There are important differences between them, of course: Najibullah never won an election; Karzai may have proven himself more adept at assembling an uneasy coalition of warlords; and the Karzai government enjoys far wider domestic and international support. Still, none of those factors may be enough to ensure his regime a fate substantially different from Najibullah’s.

The Taliban, in fact, is banking on the fundamental weaknesses of the Karzai regime and the security arrangements that keep it in place. As Henry Kissinger famously noted as the Vietnam war drew to a close, "the guerrilla wins if he does not lose; the conventional army loses if it does not win". And there’s no indication for the foreseeable future of the Taliban losing or the Nato forces winning. The Taliban needn’t try to hold territory; it simply needs to consistently demonstrate the inability of the Nato and government forces to control most of the country, always aware of the finite appetite of foreign armies for costly and futile expeditionary ventures. The Taliban knows this.

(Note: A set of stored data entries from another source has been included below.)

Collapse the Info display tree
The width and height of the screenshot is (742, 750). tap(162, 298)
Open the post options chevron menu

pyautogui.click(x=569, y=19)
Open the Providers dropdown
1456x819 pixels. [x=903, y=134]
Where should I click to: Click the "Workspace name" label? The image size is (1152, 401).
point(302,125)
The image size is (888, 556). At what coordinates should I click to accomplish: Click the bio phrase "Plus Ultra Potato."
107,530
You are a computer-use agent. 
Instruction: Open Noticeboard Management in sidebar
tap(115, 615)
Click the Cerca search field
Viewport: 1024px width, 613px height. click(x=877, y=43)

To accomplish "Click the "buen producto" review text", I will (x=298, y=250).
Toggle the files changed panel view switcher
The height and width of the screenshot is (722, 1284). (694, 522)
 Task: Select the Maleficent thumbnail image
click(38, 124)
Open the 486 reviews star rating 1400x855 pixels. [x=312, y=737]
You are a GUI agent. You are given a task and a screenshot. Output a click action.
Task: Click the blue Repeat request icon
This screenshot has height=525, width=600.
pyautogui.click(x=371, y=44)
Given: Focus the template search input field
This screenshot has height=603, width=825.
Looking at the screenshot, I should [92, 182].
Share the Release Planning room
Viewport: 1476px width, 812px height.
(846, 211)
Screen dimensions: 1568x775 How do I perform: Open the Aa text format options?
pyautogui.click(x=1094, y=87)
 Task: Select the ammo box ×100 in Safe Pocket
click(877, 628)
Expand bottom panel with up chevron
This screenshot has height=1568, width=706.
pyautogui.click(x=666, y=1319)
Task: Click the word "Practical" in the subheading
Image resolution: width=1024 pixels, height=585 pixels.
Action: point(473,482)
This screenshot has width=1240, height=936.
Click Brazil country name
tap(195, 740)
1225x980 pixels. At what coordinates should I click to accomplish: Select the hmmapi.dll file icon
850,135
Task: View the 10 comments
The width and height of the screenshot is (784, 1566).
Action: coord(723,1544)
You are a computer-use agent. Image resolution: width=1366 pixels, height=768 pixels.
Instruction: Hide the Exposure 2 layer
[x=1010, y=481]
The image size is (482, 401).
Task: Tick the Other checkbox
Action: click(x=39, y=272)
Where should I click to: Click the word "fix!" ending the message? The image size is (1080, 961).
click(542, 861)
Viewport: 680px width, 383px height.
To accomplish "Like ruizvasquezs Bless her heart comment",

In the Western mindset, Afghanistan remains the "good war" in contrast to Iraq. Sending reinforcements to Afghanistan has become the standard gesture of consolation to Washington by US allies pulling troops out of Iraq (Britain, Spain, Italy and Australia) or those like France and Germany that refused to go at all. But the fact that two thirds of the Nato force in Afghanistan is American, and the bulk of the remainder of the responsibilities are shared by Britain, Canada and the Netherlands, testifies to the squeamishness of European polities about overseas military commitments. And the sense throughout the West that the Nato mission in Afghanistan is simply treading water in increasingly treacherous conditions won’t help muster more troops.

The conventional Western explanation for Nato’s struggles in Afghanistan are two-fold: not enough troops, and Pakistan’s continued support for the Taliban. These explanations miss the long history of the Afghans confounding far more committed colonial missions – the British and the Soviets. Sure Nato has not sent enough troops, but the Soviets failed with twice as many.

Pakistan’s enduring support for the Taliban is simply part of its traditional statecraft: Islamabad views Afghanistan as an important strategic support in its confrontation with India. It is for that reason that Pakistan helped nurture the Taliban and install it in power in 1996, and the fact that Karzai came to power on the back of the Northern Alliance – allies of India, Iran and Russia – made continued Pakistani support for reinstating the Taliban almost inevitable.

Karzai is presiding over a state riddled with corruption and patronage, to the extent that Western governments question the extent of progress achieved by the more than $16 billion in aid that has flowed into the country. Opium cultivation today accounts for more than half of GDP, according to UN figures. And it is a state unable to defend itself, despite having 140,000 men under arms. The US Government Accountability Office recently concluded that only two Afghan units can really be counted as combat ready.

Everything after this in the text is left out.